* [ACTIONS TO TAKE]
a - From the column on Obama's dealings with Congress, list every politician named other than Obama himself.
b - In the column on Obama's dealings with Congress, condense the paragraph beginning "The president descended from the mountain" while keeping its main facts.

start PAGE EXTRACT

On Saturday mornings, I love to watch reruns of the television Western The Rifleman. Each show is a little moral fable, with Chuck Connors's widowed rancher and crack shot Lucas McCain teaching his son, Mark, about actions and consequences.
If you neglect to do this now, you will pay a penalty later. If a corner is cut here, you will regret it there. The US president might want to catch some shows, as the lame duck’s chickens come home to roost.
At this pivotal moment for his legacy at home and abroad, his future reputation is mortgaged to past neglect. Like Prufrock, Obama must wonder if the moment of his greatness is flickering.
The president descended from the mountain for half an hour on Thursday evening, materialising at Nationals Park to schmooze with Democrats and Republicans at the annual congressional baseball game. It was the first time he had deigned to drop by, and the murmur went up, “Jeez. Now? Really?” Obama has always resented the idea that it mattered for him to charm and knead and whip and hug and horse-trade his way to legislative victories, to lubricate the levers of government with personal loyalty. But, once more, he learned the hard way: it matters.
His last-minute lobbying trips for his trade package to the ballpark – with a cooler of home-brewed beer from the White House – and to Capitol Hill on Friday morning to lecture Democrats about values reaped a raspberry from House Democrats.
The Democrats – even most of the Congressional Black Caucus, which Obama courted aggressively and which has been protective of him – showed their allegiance to themselves, their principles and their labour allies, and not to their aloof president.
A flustered Nancy Pelosi abruptly and stunningly deserted Obama in a floor speech, saying: "We want a better deal for America's workers." She has been loyal to the president. It was her high-heeled toe on the scale that helped a first-term senator scoot past the heavyweight Hillary Clinton in 2008.
Thought bubble
But you could almost see the thought bubble above her head as she spoke on Friday: “I’ve done a lot of heavy lifting for this guy and I’m not going to do this. He’s on his way out. I may be on my way out too but I want to keep my friends.”
The White House may yet find a way around this with another vote or a manoeuvre in the Senate. But this was a striking personal rejection, with the House Democrats – many still smarting more than 20 years after Bill Clinton successfully allied with Republicans to push through Nafta (the North American Free Trade Agreement) – proving their relevance at the president's expense.
The Obama White House has managed Congress poorly, with arrogance – or worse, neglect. Pelosi had to bail out Obama on healthcare after the Democrats lost Teddy Kennedy's seat to Scott Brown, with the White House once more being caught by surprise when it wasn't a surprise.
The president also showed his ineptness at vote-counting, working the system and leveraging when he got only 54 votes in the Senate for gun curbs that 90 per cent of Americans wanted.

end PAGE EXTRACT
start DATASET EXCERPTS

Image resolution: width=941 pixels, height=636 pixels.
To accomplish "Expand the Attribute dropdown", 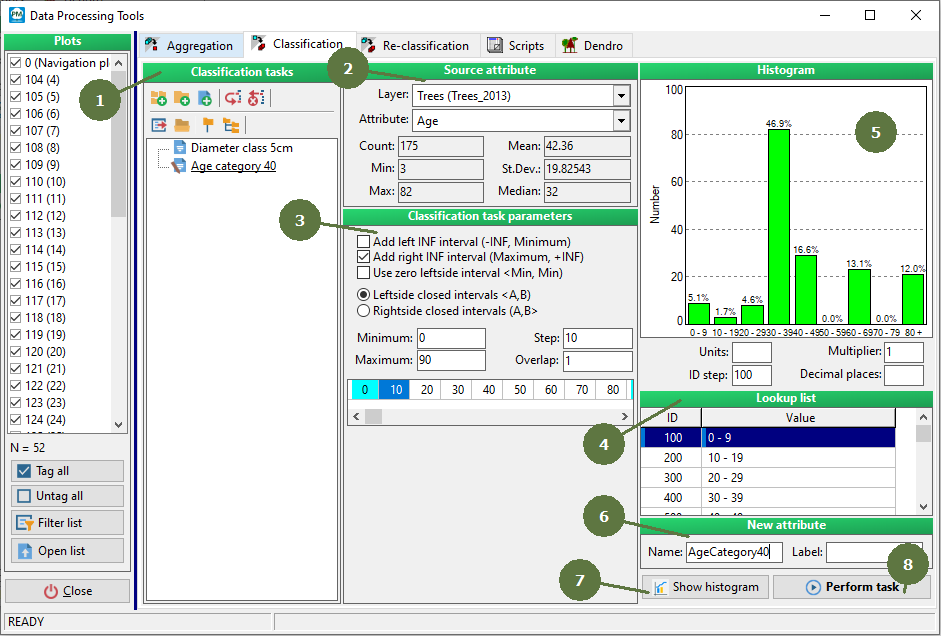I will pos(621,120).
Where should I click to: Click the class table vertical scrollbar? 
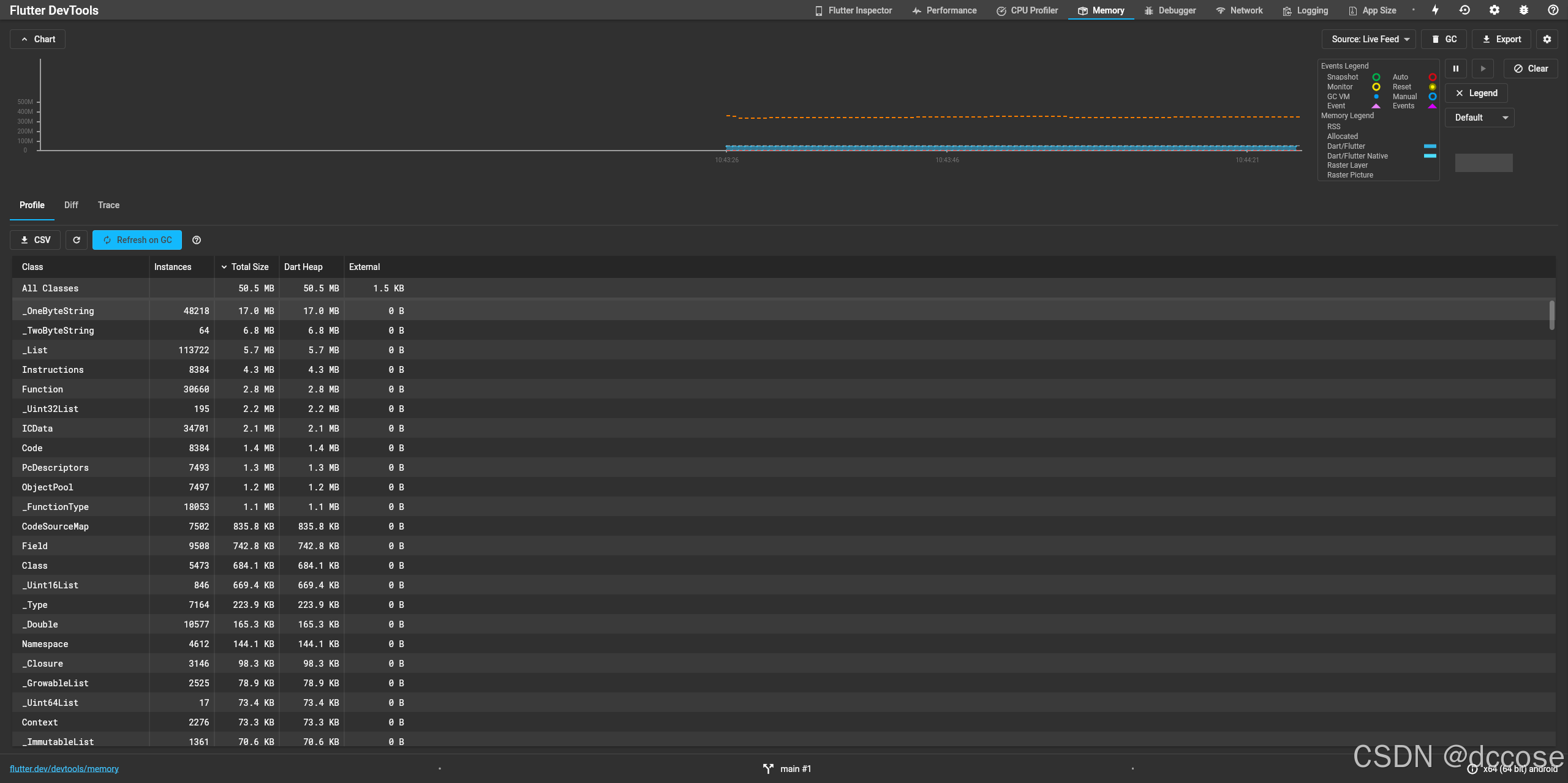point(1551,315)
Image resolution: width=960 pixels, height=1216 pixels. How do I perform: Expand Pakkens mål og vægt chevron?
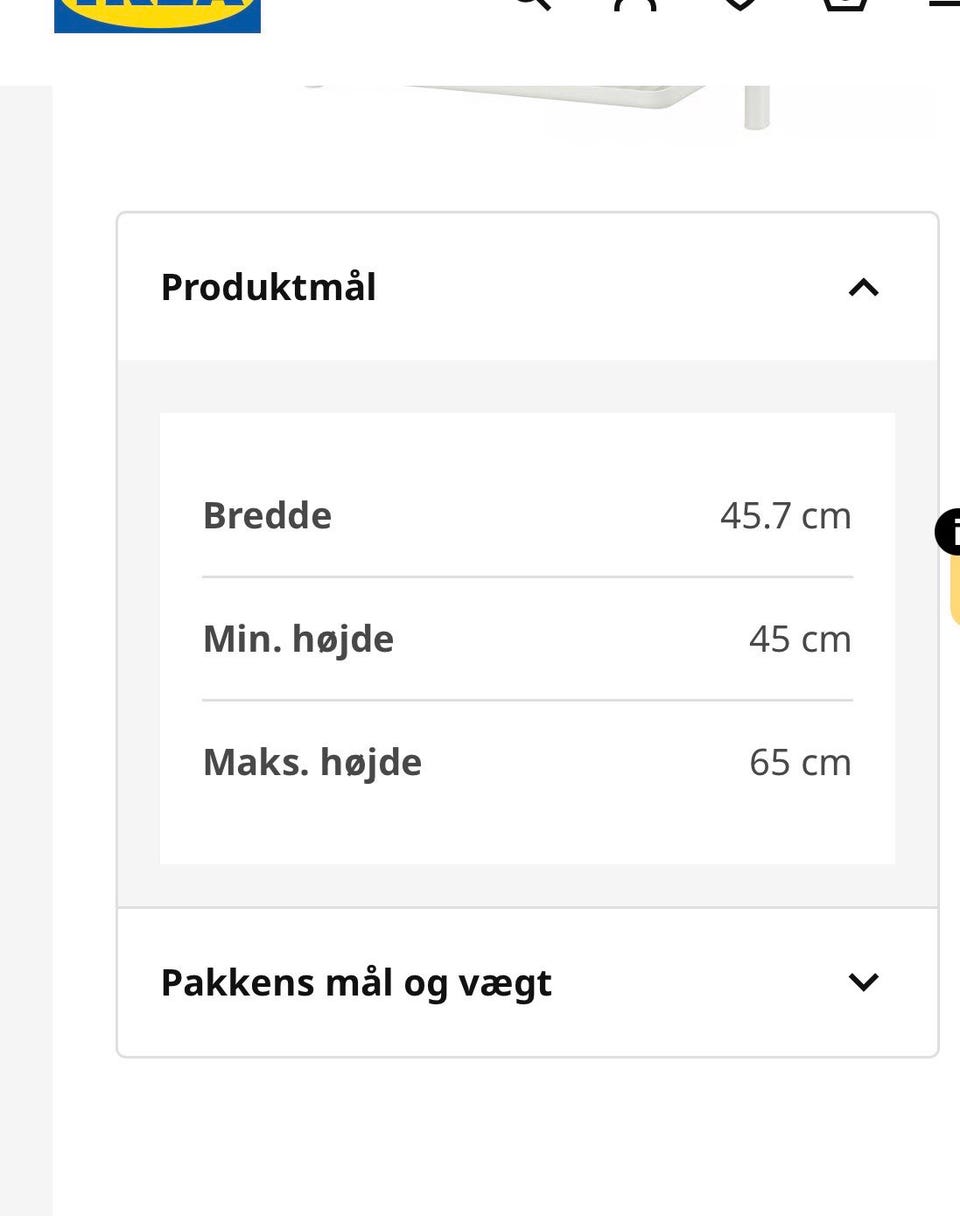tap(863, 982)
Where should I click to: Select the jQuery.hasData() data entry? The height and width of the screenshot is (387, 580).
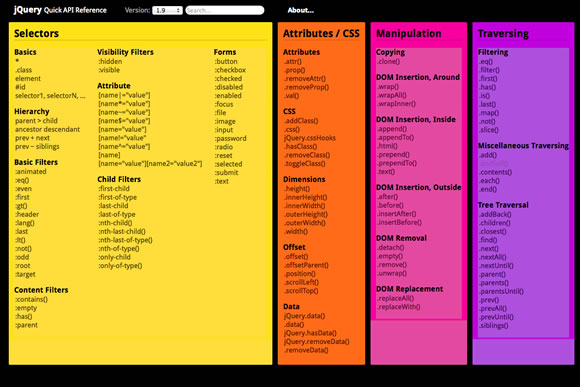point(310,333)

end DATASET EXCERPTS
start DATASET EXCERPTS

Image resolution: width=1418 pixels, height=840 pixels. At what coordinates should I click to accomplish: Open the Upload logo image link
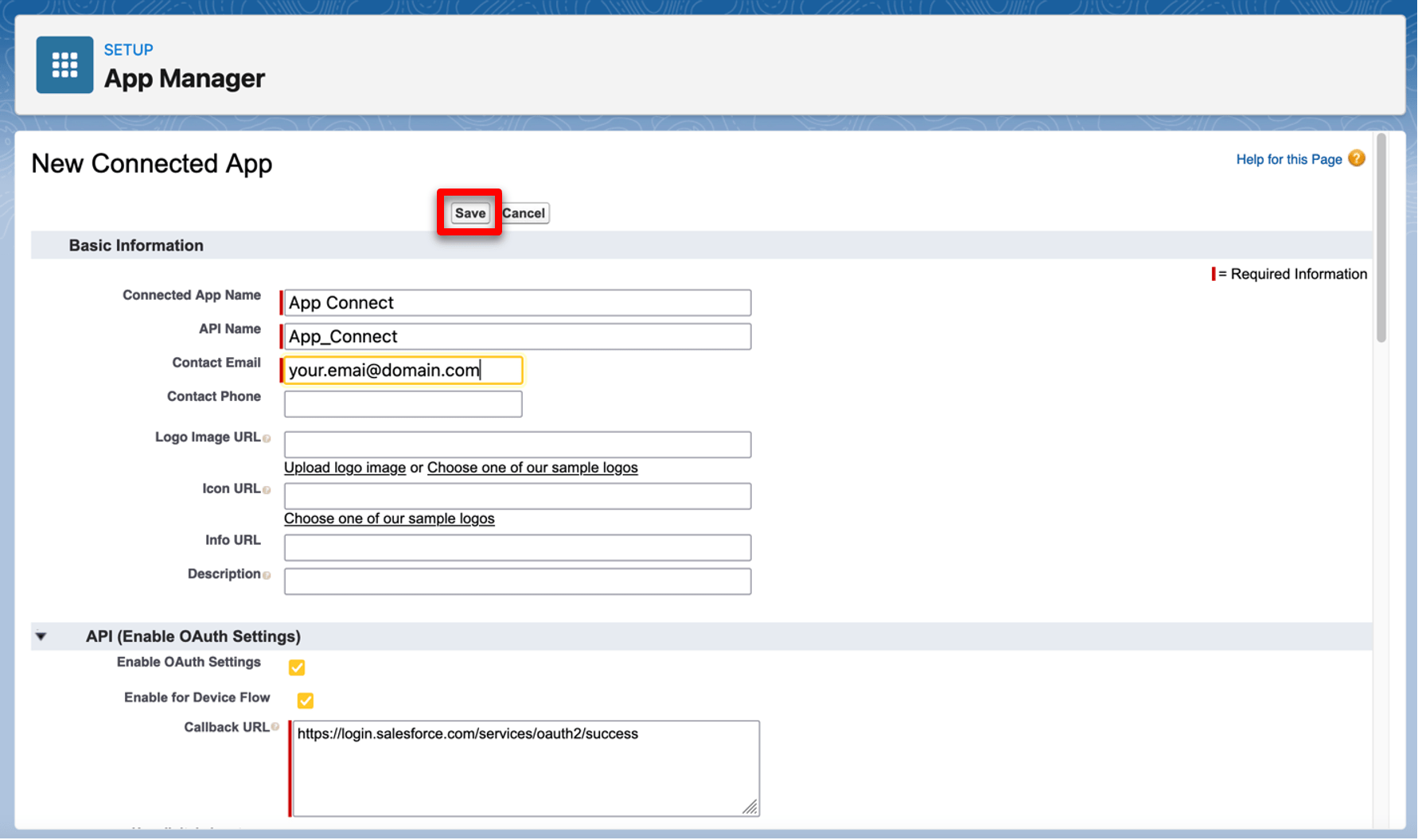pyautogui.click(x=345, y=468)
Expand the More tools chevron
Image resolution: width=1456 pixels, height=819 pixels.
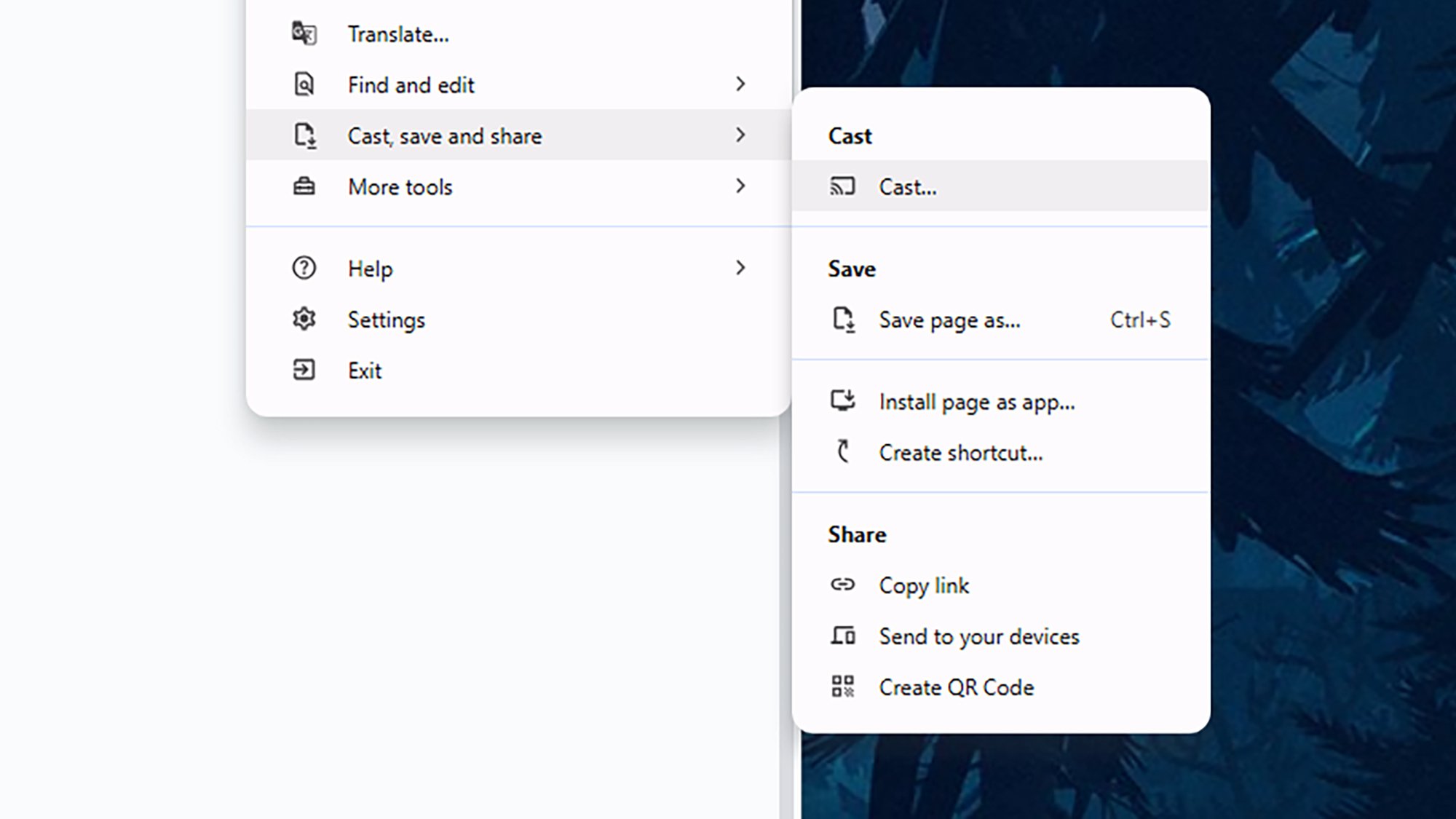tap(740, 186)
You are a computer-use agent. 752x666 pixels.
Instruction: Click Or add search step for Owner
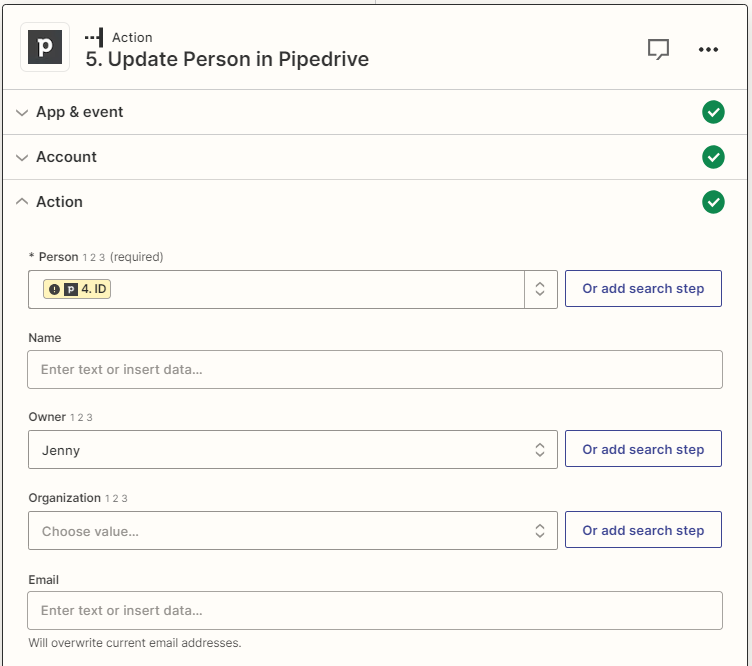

end DATASET EXCERPTS
start DATASET EXCERPTS

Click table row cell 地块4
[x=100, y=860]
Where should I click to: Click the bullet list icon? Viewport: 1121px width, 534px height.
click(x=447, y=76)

end DATASET EXCERPTS

* [THE REPLIES]
a -
- Nancy Pelosi
- Hillary Clinton
- Bill Clinton
- Teddy Kennedy
- Scott Brown

b - On Thursday evening, Obama spent half an hour at Nationals Park, mingling with Democrats and Republicans at the annual congressional baseball game. It was his first time attending, and his appearance drew surprise at the timing. He has always resented the idea that winning legislation required personal charm, loyalty and deal-making, but he again learned the hard way that it matters.